Investigators have recovered a copy of a letter written by Christopher Columbus describing his first voyage to the New World that had been stolen from the Vatican and replaced by a forgery.
The Columbus Letter was written in 1493, to those who made his voyage possible: his royal patrons Ferdinand and Isabella of Spain. In what was the 15th-century equivalent of the press release, 500 copies were then published to spread the news of the successful venture, according to a report in the Telegraph.
Only a few copies have survived, and until now, the Vatican believed that they owned one of them.
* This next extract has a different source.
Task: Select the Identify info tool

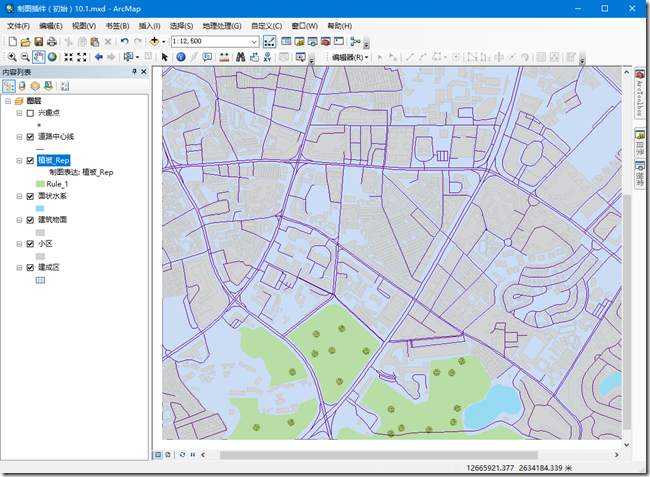Action: tap(180, 57)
When investigators were tipped off to the existence of a letter owned by Robert Parsons, an American collector, they realized that the copy within the Vatican was in fact a fake.
Parsons, the Telegraph reports, bought the letter in 2004 for $875,000 and was not aware that it had been stolen.
In his letter to Spain, Columbus described the natural wonders of the Caribbean:
“They are most beautiful, of a thousand varied forms, accessible, and full of trees of endless varieties, so high that they seem to touch the sky, and I have been told that they never lose their foliage,” he wrote, according to a translation by the Independence Hall Association.
“I saw them as green and lovely as trees are in Spain in the month of May.”
The letter has since been returned to the Vatican, and the mystery of who stole it remains unsolved.